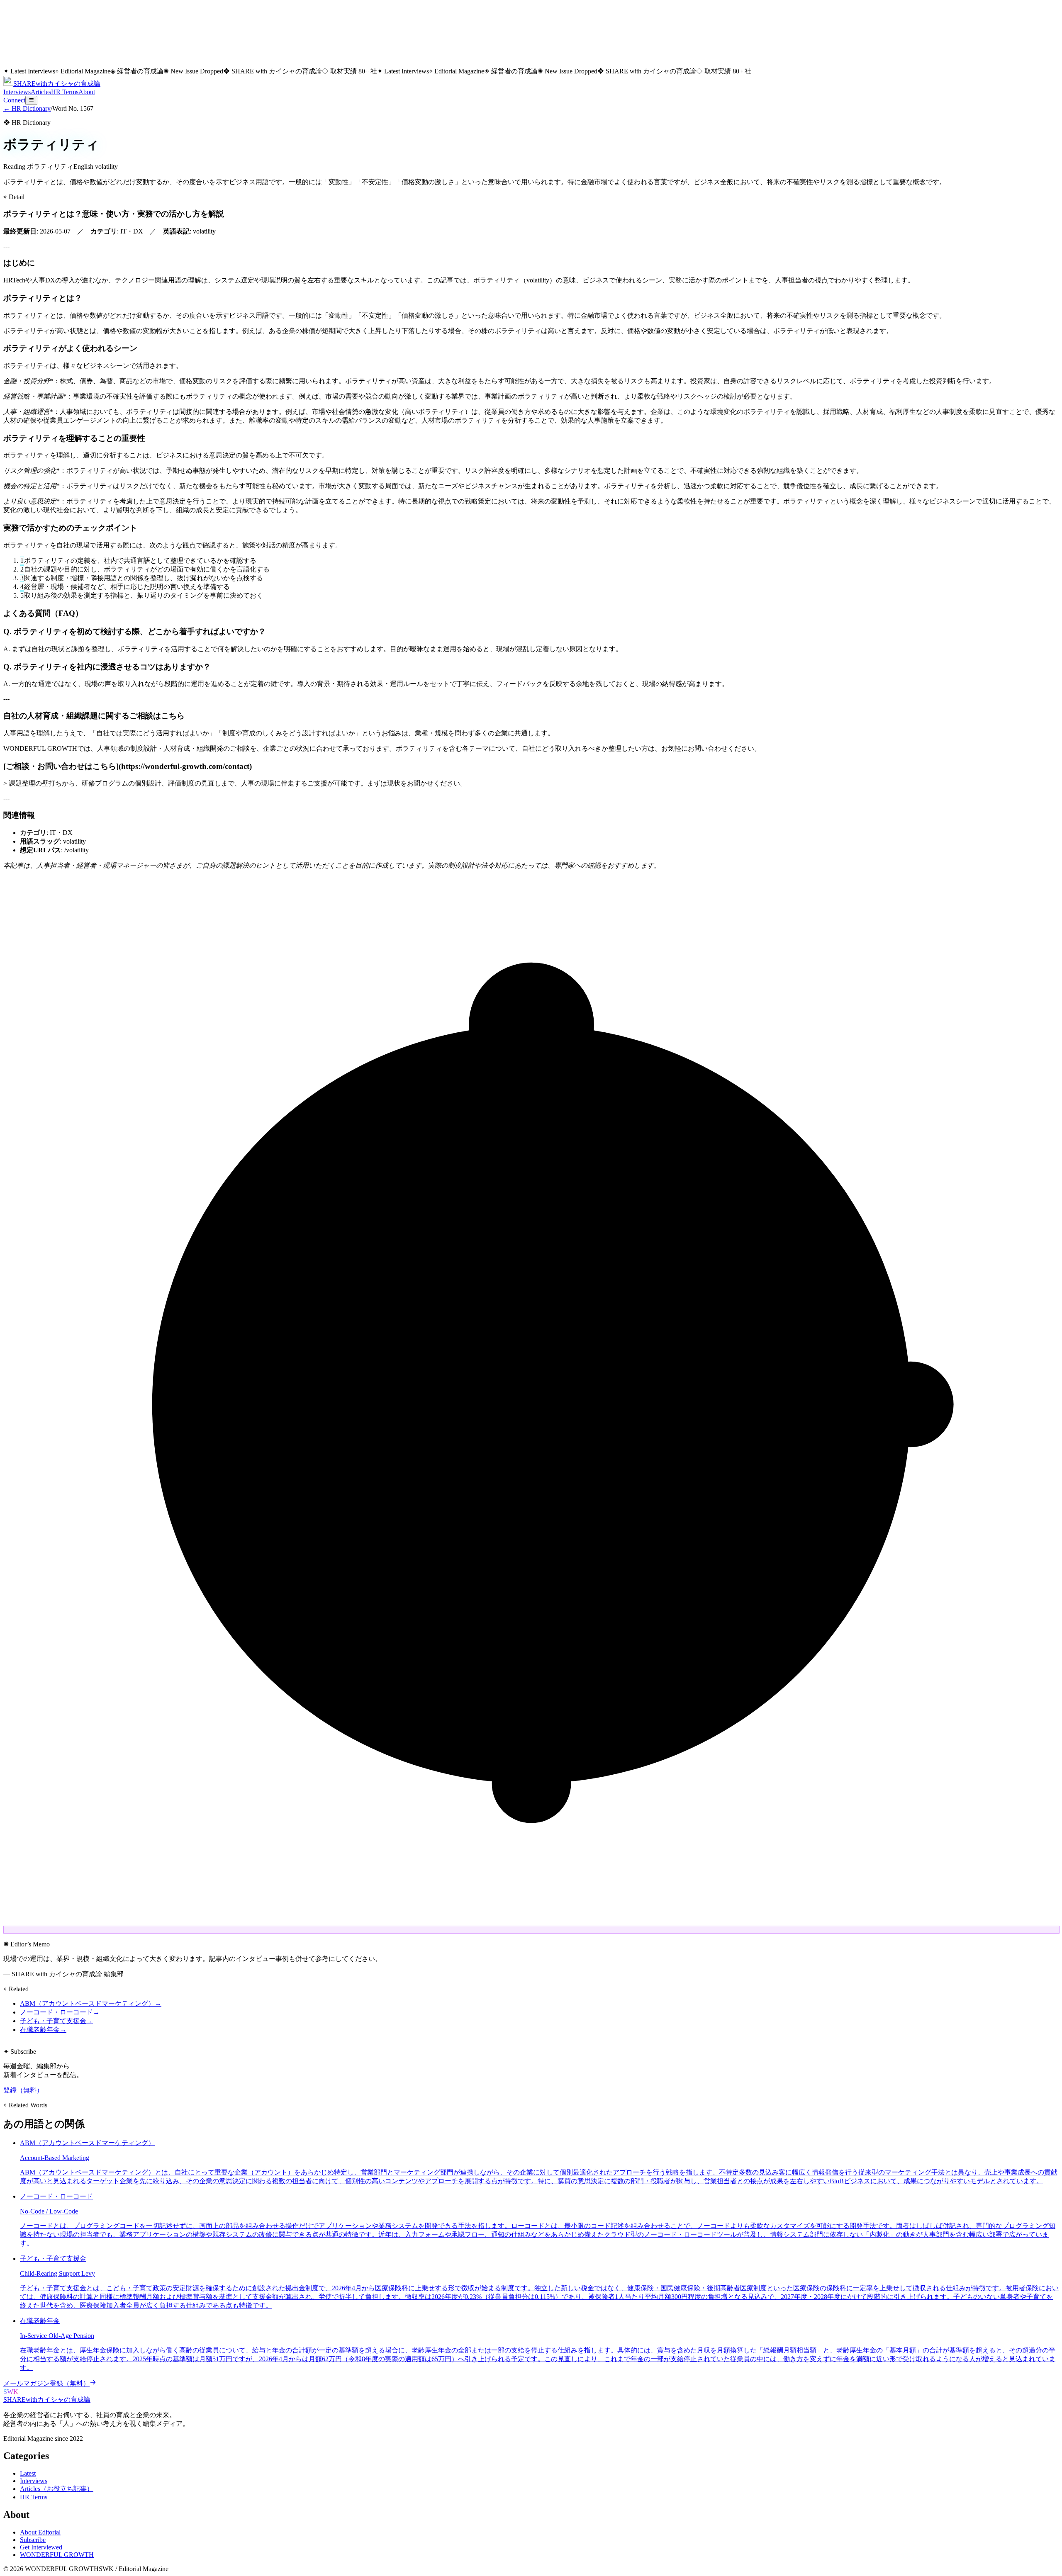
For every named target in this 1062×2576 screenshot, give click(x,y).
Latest (28, 2473)
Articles (41, 91)
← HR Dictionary (27, 108)
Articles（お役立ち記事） (56, 2488)
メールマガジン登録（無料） (46, 2383)
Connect (14, 100)
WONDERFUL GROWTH (57, 2554)
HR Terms (64, 91)
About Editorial (40, 2532)
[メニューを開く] (31, 100)
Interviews (17, 91)
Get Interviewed (41, 2547)
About (86, 91)
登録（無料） (23, 2090)
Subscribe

----------

This exercise asks for an exact repeat of the lines from the one holding "[メニューを開く] (31, 100)" through the end of the data above.

(Solution to the problem)
[メニューを開く] (31, 100)
Interviews (17, 91)
Get Interviewed (41, 2547)
About (86, 91)
登録（無料） (23, 2090)
Subscribe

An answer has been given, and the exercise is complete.